Action item:
Of all the lines in the entries, how many carry the word "computer"? The reply is that number and no more.

[Stored data]
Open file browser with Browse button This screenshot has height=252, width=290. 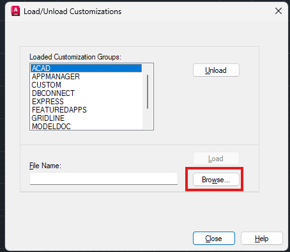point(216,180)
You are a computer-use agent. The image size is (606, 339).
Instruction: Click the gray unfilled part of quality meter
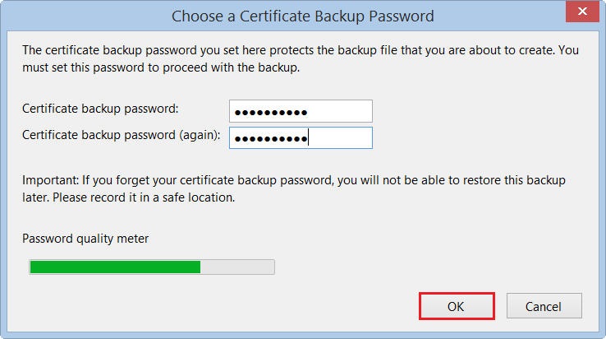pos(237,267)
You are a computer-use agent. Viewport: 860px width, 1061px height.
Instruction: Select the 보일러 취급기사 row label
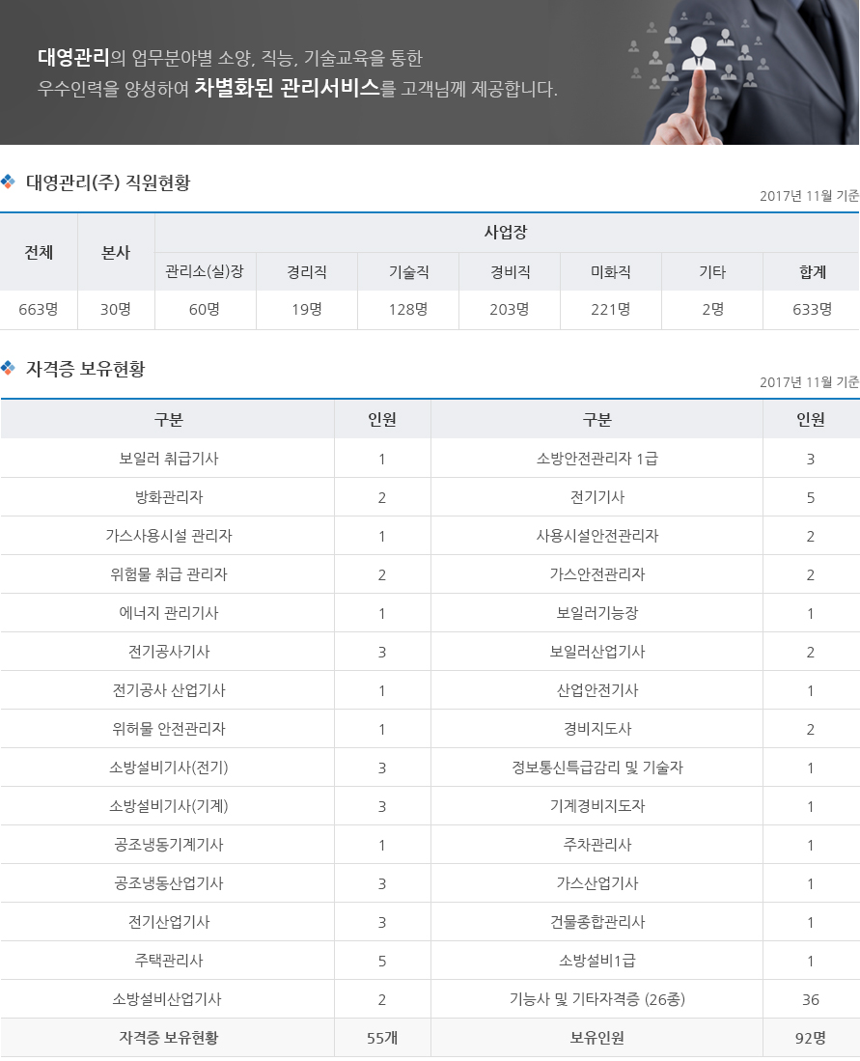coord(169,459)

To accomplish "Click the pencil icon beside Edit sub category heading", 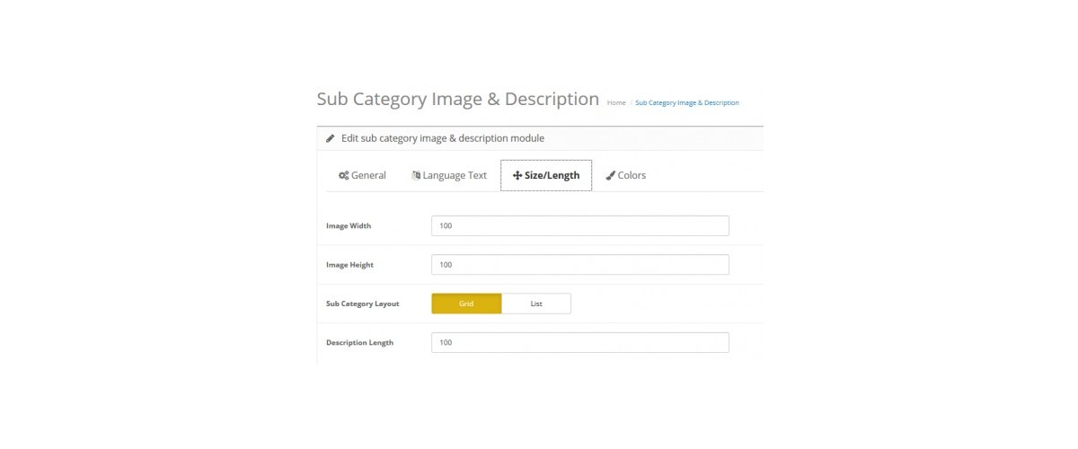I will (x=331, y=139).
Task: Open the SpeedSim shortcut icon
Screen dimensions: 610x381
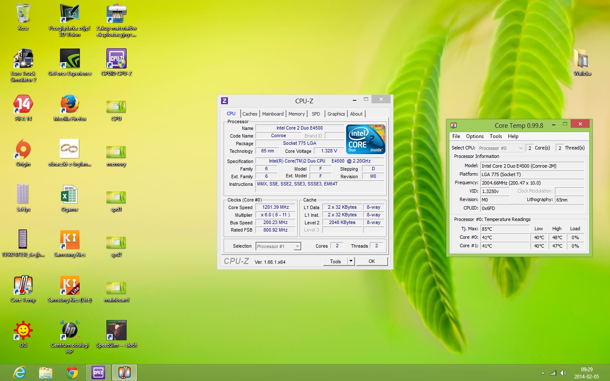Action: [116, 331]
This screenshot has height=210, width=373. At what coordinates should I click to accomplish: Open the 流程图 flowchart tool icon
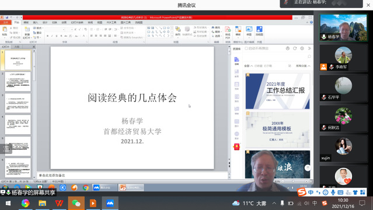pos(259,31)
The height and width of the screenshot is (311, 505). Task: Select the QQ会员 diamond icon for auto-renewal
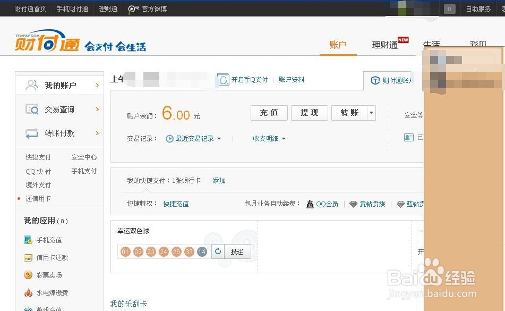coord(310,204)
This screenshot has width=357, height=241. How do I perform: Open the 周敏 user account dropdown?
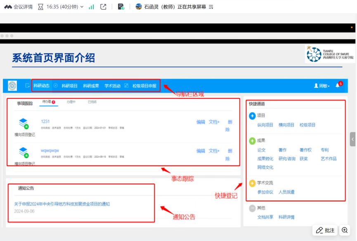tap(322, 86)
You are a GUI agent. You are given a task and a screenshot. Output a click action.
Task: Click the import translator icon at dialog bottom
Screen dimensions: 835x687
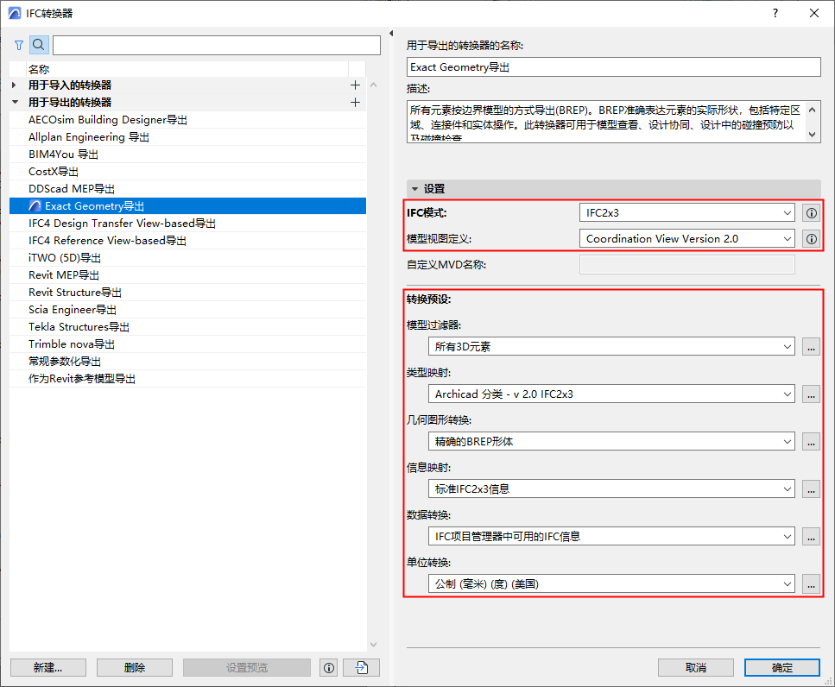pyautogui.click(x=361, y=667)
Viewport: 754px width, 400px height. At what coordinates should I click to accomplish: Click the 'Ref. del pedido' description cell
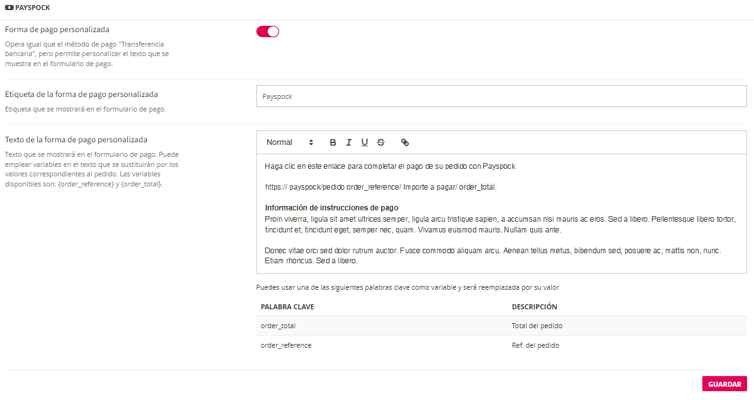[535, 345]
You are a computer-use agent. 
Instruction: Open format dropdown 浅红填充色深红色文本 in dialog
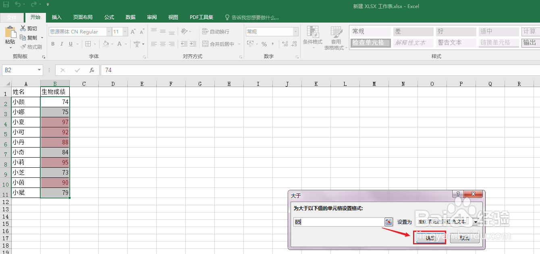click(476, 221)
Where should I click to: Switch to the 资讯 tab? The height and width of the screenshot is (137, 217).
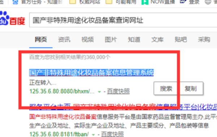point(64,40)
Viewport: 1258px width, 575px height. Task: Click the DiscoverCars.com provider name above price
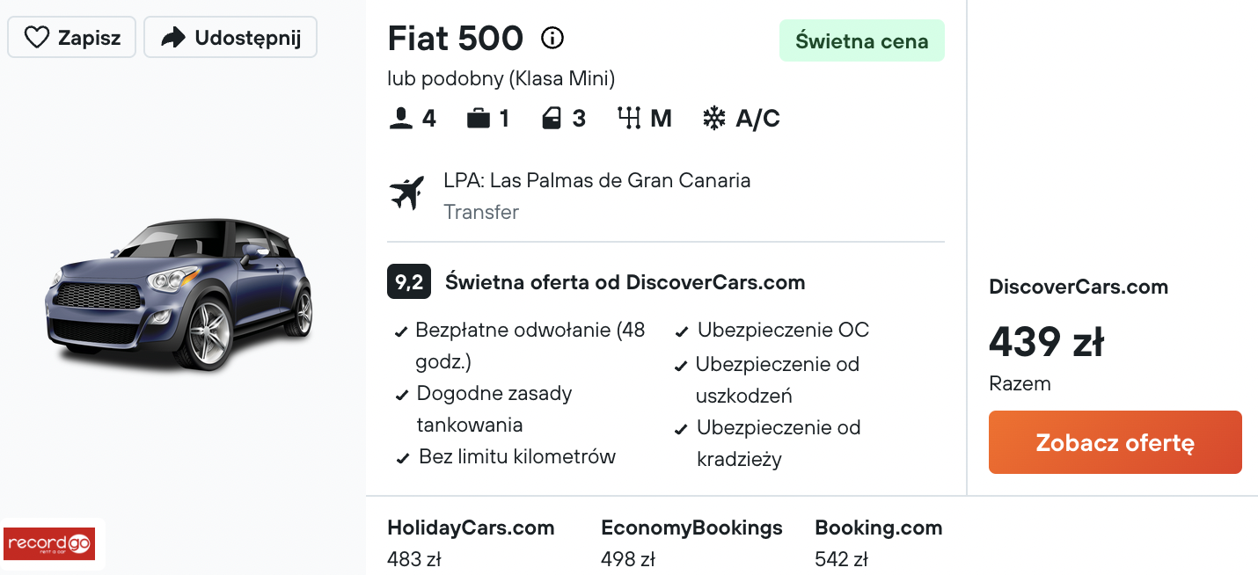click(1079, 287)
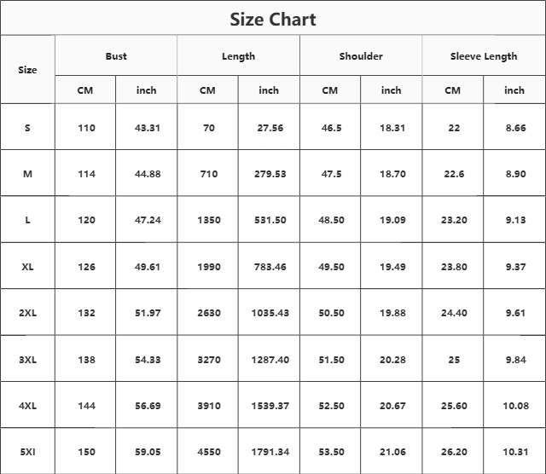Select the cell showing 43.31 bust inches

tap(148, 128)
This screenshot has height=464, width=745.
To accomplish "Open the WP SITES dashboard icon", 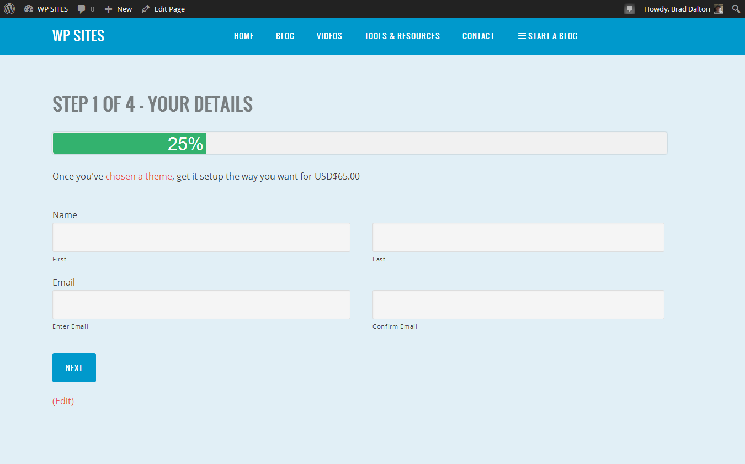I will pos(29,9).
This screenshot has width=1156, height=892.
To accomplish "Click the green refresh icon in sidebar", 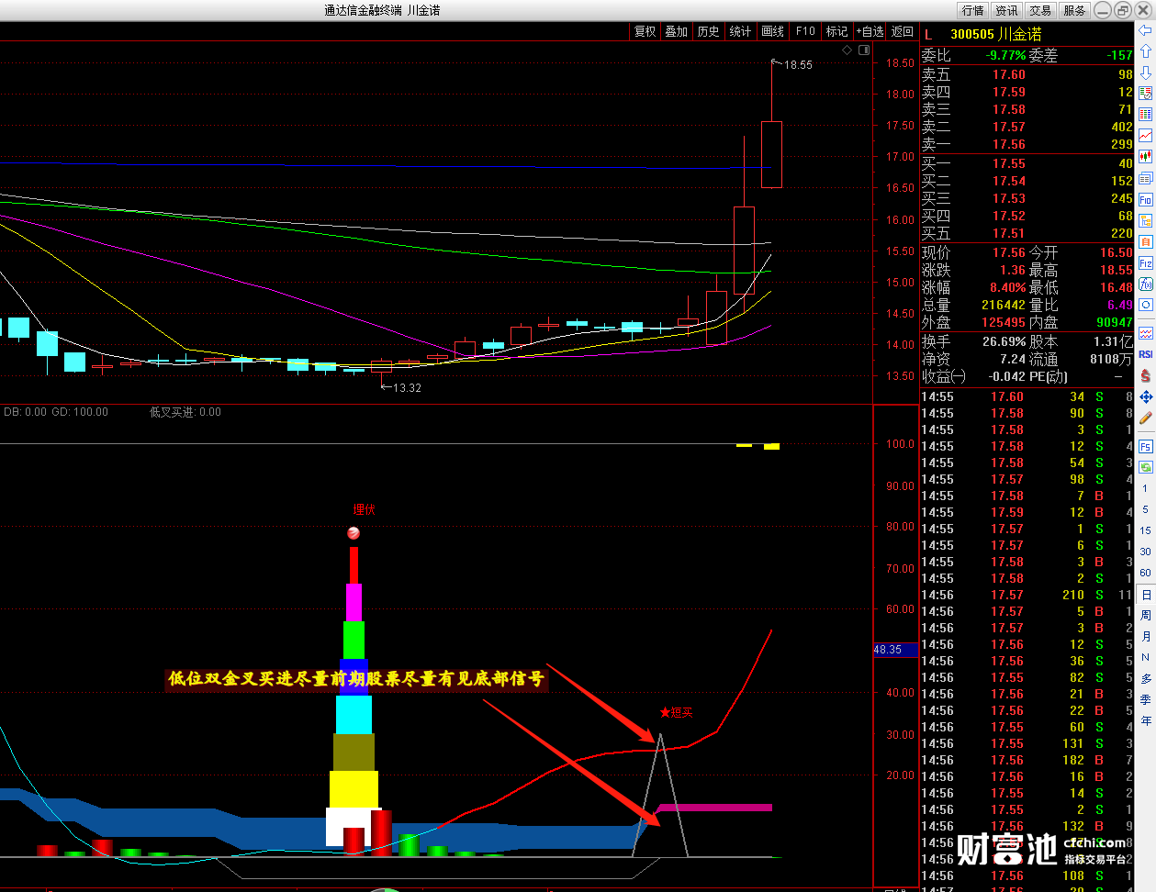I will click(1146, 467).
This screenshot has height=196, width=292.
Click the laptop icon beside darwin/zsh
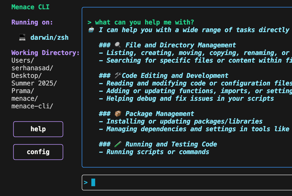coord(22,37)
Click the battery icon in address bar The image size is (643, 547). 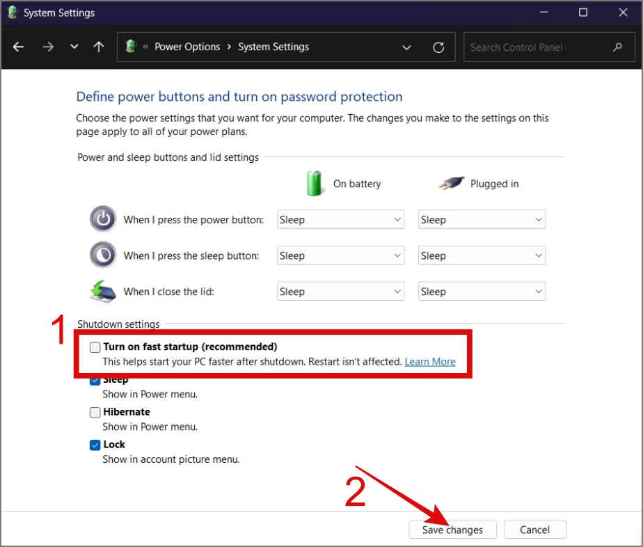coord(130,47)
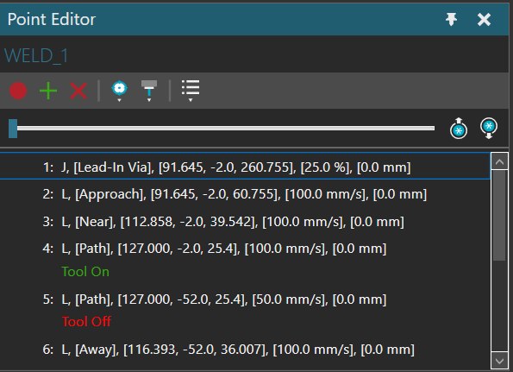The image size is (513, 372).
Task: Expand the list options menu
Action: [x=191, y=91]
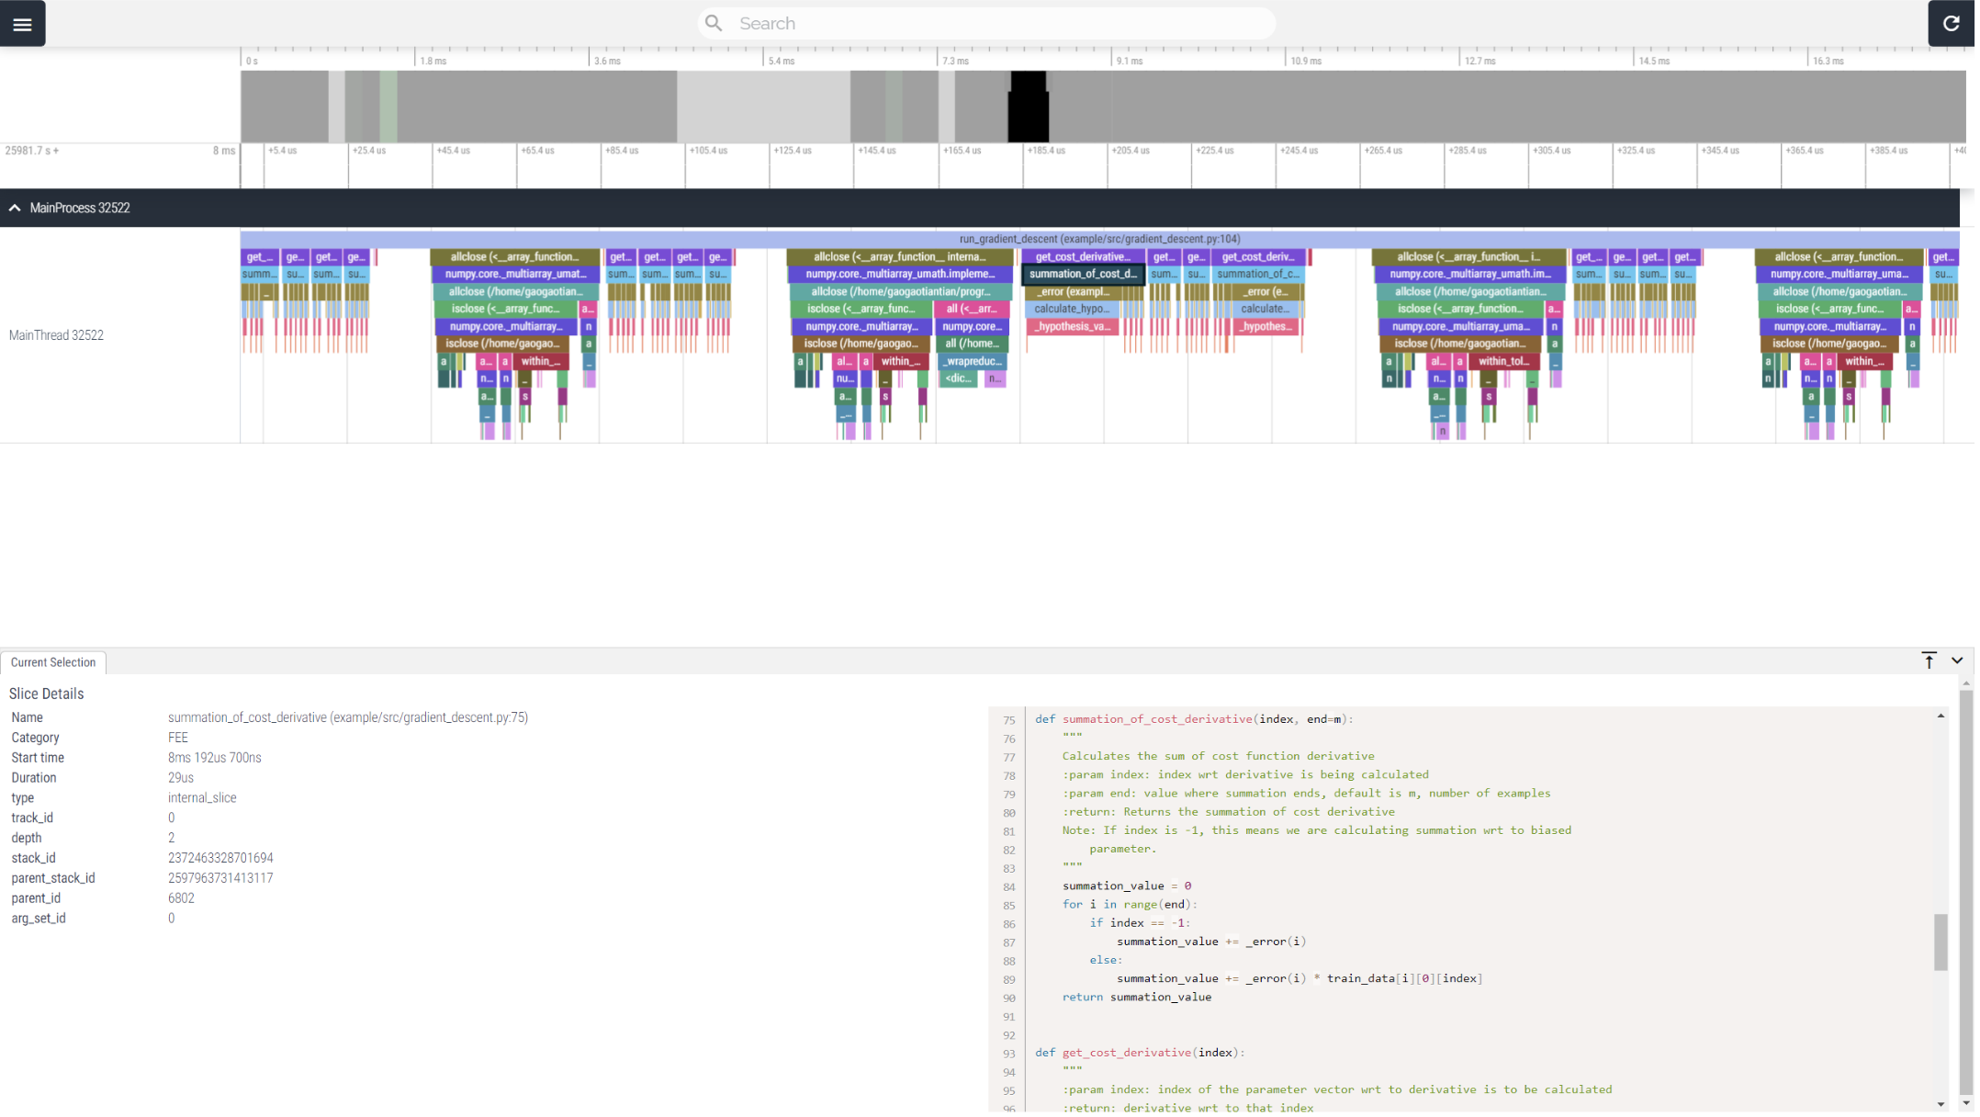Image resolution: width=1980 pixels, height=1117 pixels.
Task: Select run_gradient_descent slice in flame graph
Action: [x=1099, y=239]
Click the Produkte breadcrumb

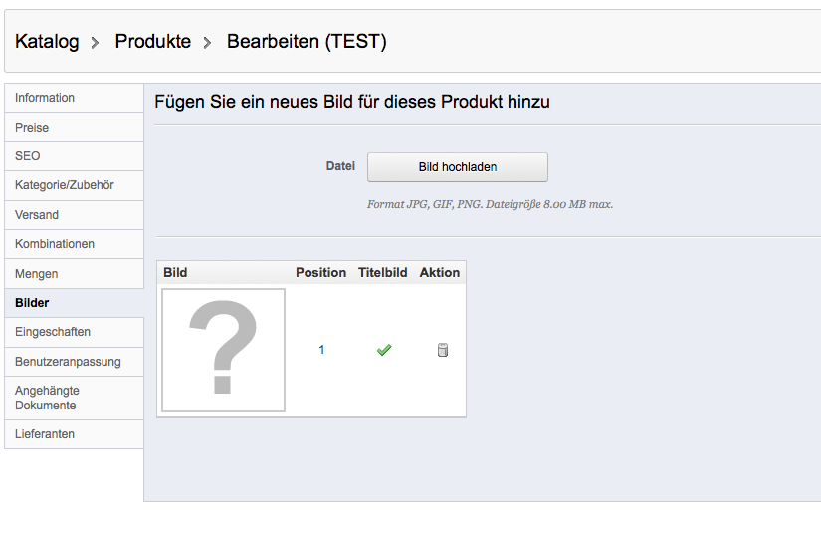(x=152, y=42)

Solution to the exercise:
3